Contractors claiming they are owed more than $350 million on Las Vegas's defunct Fontainebleau resort went Tuesday to the Nevada Supreme Court in their battle to be paid something for their work.
In oral arguments before six justices, the contractors contended that they're being penalized for mistakes made by major banks that provided construction financing in 2007. Under Nevada law, argued contractors' attorney Gregory Garman, their mechanics liens should stand higher on the repayment ladder than the bank loans.
"What (the banks) are attempting to do is shift a poor business decision in hindsight to the contractors," he said. "This is a windfall for the banks."
More than 100 contractors, many based in Las Vegas, have filed more than 325 claims in the Fontainebleau's bankruptcy case, although a review of their accuracy has not yet been conducted. If the Supreme Court rules against them, they probably will receive nothing because the banks could claim the entire $100 million available for distribution to creditors. A win, on the other hand, could net them checks worth about 30 cents on the dollar, although the calculation remains rough.
The consortium of lenders who poured nearly $2 billion into the Fontainebleau before shutting off the money spigot three years ago countered that they were merely following well-established Nevada law. A legal doctrine called equitable subrogation allows a lender that refinances a property to take over all the legal rights of the original lender, including the top repayment priority.
"There are no special exemptions for mechanics liens or any other competing interests," said attorney Rew Goodenow for Wilmington Trust FSB, the administrative agent for the lenders.
The Fontainebleau bankruptcy is being litigated in Miami. But because of the ambiguity in Nevada law about repayment priorities, a Florida judge sent the issue to Nevada's highest court for resolution.
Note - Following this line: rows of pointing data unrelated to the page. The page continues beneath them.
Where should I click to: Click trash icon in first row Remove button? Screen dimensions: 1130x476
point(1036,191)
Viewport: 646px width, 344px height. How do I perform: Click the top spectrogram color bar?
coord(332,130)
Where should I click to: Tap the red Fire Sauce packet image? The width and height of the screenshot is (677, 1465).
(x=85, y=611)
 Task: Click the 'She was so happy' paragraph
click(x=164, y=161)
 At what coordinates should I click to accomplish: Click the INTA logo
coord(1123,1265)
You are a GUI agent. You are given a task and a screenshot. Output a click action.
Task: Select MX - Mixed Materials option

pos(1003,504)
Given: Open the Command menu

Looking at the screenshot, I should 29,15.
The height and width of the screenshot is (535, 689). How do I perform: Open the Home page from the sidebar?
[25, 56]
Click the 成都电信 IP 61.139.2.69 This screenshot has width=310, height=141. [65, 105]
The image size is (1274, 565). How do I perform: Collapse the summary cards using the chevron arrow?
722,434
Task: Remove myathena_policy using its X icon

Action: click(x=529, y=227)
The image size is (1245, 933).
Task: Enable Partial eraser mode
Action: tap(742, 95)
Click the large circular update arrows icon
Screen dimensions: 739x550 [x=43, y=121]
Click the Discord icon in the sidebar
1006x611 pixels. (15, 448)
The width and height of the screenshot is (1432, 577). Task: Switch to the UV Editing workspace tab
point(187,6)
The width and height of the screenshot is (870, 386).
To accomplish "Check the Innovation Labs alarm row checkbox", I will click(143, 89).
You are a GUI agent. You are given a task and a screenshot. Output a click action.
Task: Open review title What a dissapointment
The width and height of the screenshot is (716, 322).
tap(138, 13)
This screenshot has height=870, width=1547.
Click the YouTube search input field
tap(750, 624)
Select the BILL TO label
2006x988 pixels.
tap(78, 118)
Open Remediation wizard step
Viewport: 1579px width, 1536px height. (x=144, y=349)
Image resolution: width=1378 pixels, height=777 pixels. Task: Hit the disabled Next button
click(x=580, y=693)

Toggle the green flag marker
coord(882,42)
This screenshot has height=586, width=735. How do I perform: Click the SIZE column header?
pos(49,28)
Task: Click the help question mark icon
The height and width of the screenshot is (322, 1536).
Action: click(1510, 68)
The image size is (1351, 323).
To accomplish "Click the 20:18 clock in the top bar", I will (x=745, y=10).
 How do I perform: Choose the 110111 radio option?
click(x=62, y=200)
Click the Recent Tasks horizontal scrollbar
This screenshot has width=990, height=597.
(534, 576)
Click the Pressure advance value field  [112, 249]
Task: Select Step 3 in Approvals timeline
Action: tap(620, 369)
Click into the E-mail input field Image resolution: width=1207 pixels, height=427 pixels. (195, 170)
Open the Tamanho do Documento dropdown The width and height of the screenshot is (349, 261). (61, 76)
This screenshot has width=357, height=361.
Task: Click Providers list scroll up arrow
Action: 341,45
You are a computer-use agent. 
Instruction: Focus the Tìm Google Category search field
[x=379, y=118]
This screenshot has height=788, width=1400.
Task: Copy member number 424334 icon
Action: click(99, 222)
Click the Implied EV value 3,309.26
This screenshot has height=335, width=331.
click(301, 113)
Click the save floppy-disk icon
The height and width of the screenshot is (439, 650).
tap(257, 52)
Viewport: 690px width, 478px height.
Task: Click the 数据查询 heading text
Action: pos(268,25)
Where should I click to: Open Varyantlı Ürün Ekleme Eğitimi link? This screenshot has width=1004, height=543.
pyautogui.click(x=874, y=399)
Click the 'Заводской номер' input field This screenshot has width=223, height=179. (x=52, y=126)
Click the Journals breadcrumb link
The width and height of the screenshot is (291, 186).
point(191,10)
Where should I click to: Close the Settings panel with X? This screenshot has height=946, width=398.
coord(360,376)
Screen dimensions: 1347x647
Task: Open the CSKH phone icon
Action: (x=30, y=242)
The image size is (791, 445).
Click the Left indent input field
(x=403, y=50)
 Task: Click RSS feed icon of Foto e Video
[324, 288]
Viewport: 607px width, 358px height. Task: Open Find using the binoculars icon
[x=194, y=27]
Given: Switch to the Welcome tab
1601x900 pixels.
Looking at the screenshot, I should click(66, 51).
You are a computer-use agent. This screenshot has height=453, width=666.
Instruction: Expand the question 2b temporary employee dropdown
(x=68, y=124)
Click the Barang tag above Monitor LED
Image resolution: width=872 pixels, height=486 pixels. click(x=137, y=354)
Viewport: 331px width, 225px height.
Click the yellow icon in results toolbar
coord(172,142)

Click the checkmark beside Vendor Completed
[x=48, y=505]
The potentially far-reaching consequences of the ruling spurred other groups, such as the Associated General Contractors and the Nevada Bankers Association, to have their attorneys weigh in.
Lenders contend that if subrogation is curtailed, interest rates could go up and loan qualification standards could be drawn tighter.
"Lenders would have to re-evaluate what they would do in refinancing situations," Goodenow said after the hearing. "And what Nevada needs right now is refinancing."
The Nevada Land Title Association has predicted that title insurance prices would spike, driving up interest rates or causing lenders to stop making loans at all.
But the battered construction industry countered that downgrading mechanics liens would expose contractors to even more risk and losses on the credit, labor and materials they provide to developers.
With the Fontainebleau, the original $150 million loan to buy the nearly 24.5 acres next to the Riviera and pay for initial work was refinanced in June 2007. The banks contend that the refinancing put them in the same legal position as the original loan because of subrogation. The contractors say improvements commenced prior to the refinancing, so Nevada law puts them ahead of the banks.
Garman outlined several steps the banks could have taken to keep themselves first in the repayment line, such as erecting a chain link fence around the site prior to refinancing, but did not.
In an odd symmetry in the Fontainebleau's existence, New York financier Carl Icahn bought the property and unfinished building out of bankruptcy two years ago for $156 million, almost exactly the same amount as the original loan.
The 68-story Fontainebleau remains an unfinished hulk on the north end of the Strip.